An elegant and influential mathematical model of eye movements is the geometric compensation required for visual fixation location in the translational vestibulo-ocular reflex (VOR). Compensatory eye velocity scales with the inverse of fixation distance during head translation because larger angular eye movements are required to minimize retinal slip during head translation when targets are closer. This model has been extensively verified in experiments. Since the VOR and vestibular perception have shared anatomic pathways, we asked whether the same scaling may affect motion perception. Since perception does not require the linear-to-angular transformation required for the translational VOR, we hypothesized that perception would not scale with target distance.
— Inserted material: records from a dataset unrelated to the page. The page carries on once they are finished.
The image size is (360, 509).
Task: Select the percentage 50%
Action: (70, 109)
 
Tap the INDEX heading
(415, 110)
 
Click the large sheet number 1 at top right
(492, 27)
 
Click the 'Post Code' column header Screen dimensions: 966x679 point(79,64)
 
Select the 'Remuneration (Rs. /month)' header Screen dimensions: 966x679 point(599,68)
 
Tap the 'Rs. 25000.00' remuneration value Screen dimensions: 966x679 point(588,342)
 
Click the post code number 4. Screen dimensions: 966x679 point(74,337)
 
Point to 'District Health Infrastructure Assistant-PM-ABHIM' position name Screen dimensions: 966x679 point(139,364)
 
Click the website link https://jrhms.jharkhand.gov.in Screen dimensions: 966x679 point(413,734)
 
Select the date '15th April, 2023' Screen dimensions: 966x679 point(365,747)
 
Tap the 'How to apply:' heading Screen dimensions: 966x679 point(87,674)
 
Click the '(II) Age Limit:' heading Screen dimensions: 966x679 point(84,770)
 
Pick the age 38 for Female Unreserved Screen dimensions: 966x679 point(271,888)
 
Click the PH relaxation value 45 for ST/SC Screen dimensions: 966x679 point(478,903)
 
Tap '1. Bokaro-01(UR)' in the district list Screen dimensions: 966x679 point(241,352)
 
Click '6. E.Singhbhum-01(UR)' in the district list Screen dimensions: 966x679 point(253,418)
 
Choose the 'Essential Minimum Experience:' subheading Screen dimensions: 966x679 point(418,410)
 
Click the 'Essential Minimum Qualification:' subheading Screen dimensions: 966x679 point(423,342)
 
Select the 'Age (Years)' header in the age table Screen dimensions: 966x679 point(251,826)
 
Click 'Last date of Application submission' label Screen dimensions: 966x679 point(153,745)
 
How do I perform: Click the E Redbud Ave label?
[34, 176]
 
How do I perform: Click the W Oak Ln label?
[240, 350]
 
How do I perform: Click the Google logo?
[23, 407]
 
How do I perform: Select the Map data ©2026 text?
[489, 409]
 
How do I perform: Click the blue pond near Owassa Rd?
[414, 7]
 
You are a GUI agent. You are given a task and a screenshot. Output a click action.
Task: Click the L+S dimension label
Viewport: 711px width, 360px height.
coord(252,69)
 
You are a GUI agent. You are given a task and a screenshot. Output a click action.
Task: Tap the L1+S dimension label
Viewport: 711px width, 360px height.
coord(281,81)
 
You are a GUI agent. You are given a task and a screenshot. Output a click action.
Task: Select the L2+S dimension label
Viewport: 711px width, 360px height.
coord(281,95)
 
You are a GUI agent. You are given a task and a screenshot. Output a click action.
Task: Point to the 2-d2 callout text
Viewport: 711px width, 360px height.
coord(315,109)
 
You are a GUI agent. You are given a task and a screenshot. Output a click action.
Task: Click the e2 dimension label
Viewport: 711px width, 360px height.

Subjects were tested with a motion direction-recognition threshold task in which they reported their perception of small translations of their body. Thresholds were measured in three conditions: (1) with a near target (0.20m) that extinguished just before each motion; (2) with a far target (0.47m); 3) with no target. The subject was always in darkness during motion. Thresholds were 0.59, 0.61 and 0.61cm/s, respectively. Translational VOR sensitivity (eye angular velocity divided by head translation velocity) was also measured and modulated with target distance. The scaling ratio of responses for the near vs. far target was 0.97 for perceptual thresholds, which was significantly different from the compensatory ratio (2.35; P<0.001) and the translational VOR scaling ratio (1.59; P=0.007) but not from no compensation (1.00; P=0.93). Thus, we conclude that despite shared anatomy for the VOR and perception, the brain processes signals according to the geometric functional constraints of each task.